| Instrucciones de trabajo |
Copia de nuevo todas las entradas y cambia "GUI agent" por "GUI assistant" sin alterar nada más.

==== Entradas de origen

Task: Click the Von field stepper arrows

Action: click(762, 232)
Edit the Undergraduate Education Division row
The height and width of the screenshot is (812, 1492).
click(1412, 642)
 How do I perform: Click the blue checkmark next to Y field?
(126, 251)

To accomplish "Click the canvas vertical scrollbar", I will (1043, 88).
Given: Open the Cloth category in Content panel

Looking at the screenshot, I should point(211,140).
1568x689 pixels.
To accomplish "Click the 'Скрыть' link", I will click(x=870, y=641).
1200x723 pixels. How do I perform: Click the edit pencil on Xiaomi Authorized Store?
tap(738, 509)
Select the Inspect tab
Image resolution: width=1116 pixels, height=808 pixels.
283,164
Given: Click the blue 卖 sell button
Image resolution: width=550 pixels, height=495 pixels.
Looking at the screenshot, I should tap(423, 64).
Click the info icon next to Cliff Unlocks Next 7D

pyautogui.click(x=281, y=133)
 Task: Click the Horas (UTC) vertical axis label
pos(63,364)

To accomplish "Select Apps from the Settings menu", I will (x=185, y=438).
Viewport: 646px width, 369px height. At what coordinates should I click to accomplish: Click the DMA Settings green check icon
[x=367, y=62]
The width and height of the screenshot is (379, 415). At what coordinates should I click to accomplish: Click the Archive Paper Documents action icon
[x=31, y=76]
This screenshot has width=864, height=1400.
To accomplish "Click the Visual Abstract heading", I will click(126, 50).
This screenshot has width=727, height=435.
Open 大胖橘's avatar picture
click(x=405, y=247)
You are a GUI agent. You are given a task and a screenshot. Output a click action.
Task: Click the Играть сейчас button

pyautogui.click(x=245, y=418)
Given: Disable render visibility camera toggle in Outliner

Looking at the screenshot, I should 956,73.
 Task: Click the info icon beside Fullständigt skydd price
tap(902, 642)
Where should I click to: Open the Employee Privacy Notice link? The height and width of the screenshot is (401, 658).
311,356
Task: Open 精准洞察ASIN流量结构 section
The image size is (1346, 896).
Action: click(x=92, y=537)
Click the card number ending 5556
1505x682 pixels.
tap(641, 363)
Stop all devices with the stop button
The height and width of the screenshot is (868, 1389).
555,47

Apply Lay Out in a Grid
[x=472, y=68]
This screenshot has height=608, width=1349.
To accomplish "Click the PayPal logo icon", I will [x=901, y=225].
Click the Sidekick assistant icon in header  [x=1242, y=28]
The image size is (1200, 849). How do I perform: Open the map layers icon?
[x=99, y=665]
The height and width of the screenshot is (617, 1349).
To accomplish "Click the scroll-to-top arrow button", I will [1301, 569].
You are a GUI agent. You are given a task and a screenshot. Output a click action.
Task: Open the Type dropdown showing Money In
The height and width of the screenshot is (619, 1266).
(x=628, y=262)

========

| Solución del ejercicio |
Task: Click the Von field stepper arrows

Action: click(762, 232)
Edit the Undergraduate Education Division row
The height and width of the screenshot is (812, 1492).
click(1412, 642)
 How do I perform: Click the blue checkmark next to Y field?
(126, 251)

To accomplish "Click the canvas vertical scrollbar", I will (1043, 88).
Given: Open the Cloth category in Content panel

Looking at the screenshot, I should point(211,140).
1568x689 pixels.
To accomplish "Click the 'Скрыть' link", I will click(x=870, y=641).
1200x723 pixels. How do I perform: Click the edit pencil on Xiaomi Authorized Store?
tap(738, 509)
Select the Inspect tab
Image resolution: width=1116 pixels, height=808 pixels.
283,164
Given: Click the blue 卖 sell button
Image resolution: width=550 pixels, height=495 pixels.
Looking at the screenshot, I should tap(423, 64).
Click the info icon next to Cliff Unlocks Next 7D

pyautogui.click(x=281, y=133)
 Task: Click the Horas (UTC) vertical axis label
pos(63,364)

To accomplish "Select Apps from the Settings menu", I will (x=185, y=438).
Viewport: 646px width, 369px height. At what coordinates should I click to accomplish: Click the DMA Settings green check icon
[x=367, y=62]
The width and height of the screenshot is (379, 415). At what coordinates should I click to accomplish: Click the Archive Paper Documents action icon
[x=31, y=76]
This screenshot has width=864, height=1400.
To accomplish "Click the Visual Abstract heading", I will click(126, 50).
This screenshot has width=727, height=435.
Open 大胖橘's avatar picture
click(x=405, y=247)
You are a GUI assistant. You are given a task and a screenshot. Output a click action.
Task: Click the Играть сейчас button

pyautogui.click(x=245, y=418)
Given: Disable render visibility camera toggle in Outliner

Looking at the screenshot, I should 956,73.
 Task: Click the info icon beside Fullständigt skydd price
tap(902, 642)
Where should I click to: Open the Employee Privacy Notice link? The height and width of the screenshot is (401, 658).
311,356
Task: Open 精准洞察ASIN流量结构 section
The image size is (1346, 896).
Action: click(x=92, y=537)
Click the card number ending 5556
1505x682 pixels.
tap(641, 363)
Stop all devices with the stop button
The height and width of the screenshot is (868, 1389).
555,47

Apply Lay Out in a Grid
[x=472, y=68]
This screenshot has height=608, width=1349.
To accomplish "Click the PayPal logo icon", I will [x=901, y=225].
Click the Sidekick assistant icon in header  [x=1242, y=28]
The image size is (1200, 849). How do I perform: Open the map layers icon?
[x=99, y=665]
The height and width of the screenshot is (617, 1349).
To accomplish "Click the scroll-to-top arrow button", I will [1301, 569].
You are a GUI assistant. You are given a task and a screenshot. Output a click action.
Task: Open the Type dropdown showing Money In
The height and width of the screenshot is (619, 1266).
(x=628, y=262)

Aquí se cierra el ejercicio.